Exercise objective — Please repeat, from the entries that follow, the lines from the one containing "Task: Tick the" through the one containing "The image size is (694, 448)." exactly, adding nothing.

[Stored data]
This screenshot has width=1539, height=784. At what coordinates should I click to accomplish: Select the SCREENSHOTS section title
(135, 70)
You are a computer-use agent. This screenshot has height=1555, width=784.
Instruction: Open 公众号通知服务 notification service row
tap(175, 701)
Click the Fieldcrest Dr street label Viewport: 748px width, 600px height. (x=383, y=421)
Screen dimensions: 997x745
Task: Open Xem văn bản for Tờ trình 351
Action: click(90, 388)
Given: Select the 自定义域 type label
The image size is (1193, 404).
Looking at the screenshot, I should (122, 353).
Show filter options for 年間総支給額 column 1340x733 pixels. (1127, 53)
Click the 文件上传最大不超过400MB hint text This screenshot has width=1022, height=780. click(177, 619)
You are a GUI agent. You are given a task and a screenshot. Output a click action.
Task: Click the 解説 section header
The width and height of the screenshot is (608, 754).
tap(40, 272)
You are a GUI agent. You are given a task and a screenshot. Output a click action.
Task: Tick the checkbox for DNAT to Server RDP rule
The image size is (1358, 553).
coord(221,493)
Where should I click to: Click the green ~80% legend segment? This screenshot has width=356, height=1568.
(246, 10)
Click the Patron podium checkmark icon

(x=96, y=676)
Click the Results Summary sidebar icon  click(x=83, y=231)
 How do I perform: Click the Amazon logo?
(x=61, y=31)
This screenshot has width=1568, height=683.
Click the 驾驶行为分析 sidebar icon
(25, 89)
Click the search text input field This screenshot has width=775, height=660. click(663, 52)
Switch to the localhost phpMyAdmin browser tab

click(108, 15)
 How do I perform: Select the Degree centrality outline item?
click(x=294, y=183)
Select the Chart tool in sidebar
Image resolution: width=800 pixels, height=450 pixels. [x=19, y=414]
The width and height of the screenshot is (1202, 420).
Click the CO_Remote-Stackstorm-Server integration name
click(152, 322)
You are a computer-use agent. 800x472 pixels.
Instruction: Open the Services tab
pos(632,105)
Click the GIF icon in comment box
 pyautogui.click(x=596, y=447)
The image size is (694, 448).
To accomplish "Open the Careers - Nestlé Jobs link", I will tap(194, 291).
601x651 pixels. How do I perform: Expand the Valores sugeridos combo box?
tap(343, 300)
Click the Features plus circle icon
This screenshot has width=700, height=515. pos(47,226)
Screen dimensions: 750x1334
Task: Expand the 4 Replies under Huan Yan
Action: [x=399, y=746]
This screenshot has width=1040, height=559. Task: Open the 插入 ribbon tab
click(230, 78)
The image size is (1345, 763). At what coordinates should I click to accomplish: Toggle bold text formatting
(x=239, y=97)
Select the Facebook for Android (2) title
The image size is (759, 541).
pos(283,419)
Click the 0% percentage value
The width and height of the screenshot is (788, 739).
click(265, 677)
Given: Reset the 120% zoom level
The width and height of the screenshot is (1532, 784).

Output below —
Task: Tick the checkbox for DNAT to Server RDP rule
The image size is (1358, 553).
coord(221,493)
Where should I click to: Click the green ~80% legend segment? This screenshot has width=356, height=1568.
(246, 10)
Click the Patron podium checkmark icon

(x=96, y=676)
Click the Results Summary sidebar icon  click(x=83, y=231)
 How do I perform: Click the Amazon logo?
(x=61, y=31)
This screenshot has width=1568, height=683.
Click the 驾驶行为分析 sidebar icon
(25, 89)
Click the search text input field This screenshot has width=775, height=660. click(663, 52)
Switch to the localhost phpMyAdmin browser tab

click(108, 15)
 How do I perform: Select the Degree centrality outline item?
click(x=294, y=183)
Select the Chart tool in sidebar
Image resolution: width=800 pixels, height=450 pixels. [x=19, y=414]
The width and height of the screenshot is (1202, 420).
Click the CO_Remote-Stackstorm-Server integration name
click(152, 322)
You are a computer-use agent. 800x472 pixels.
Instruction: Open the Services tab
pos(632,105)
Click the GIF icon in comment box
 pyautogui.click(x=596, y=447)
The image size is (694, 448).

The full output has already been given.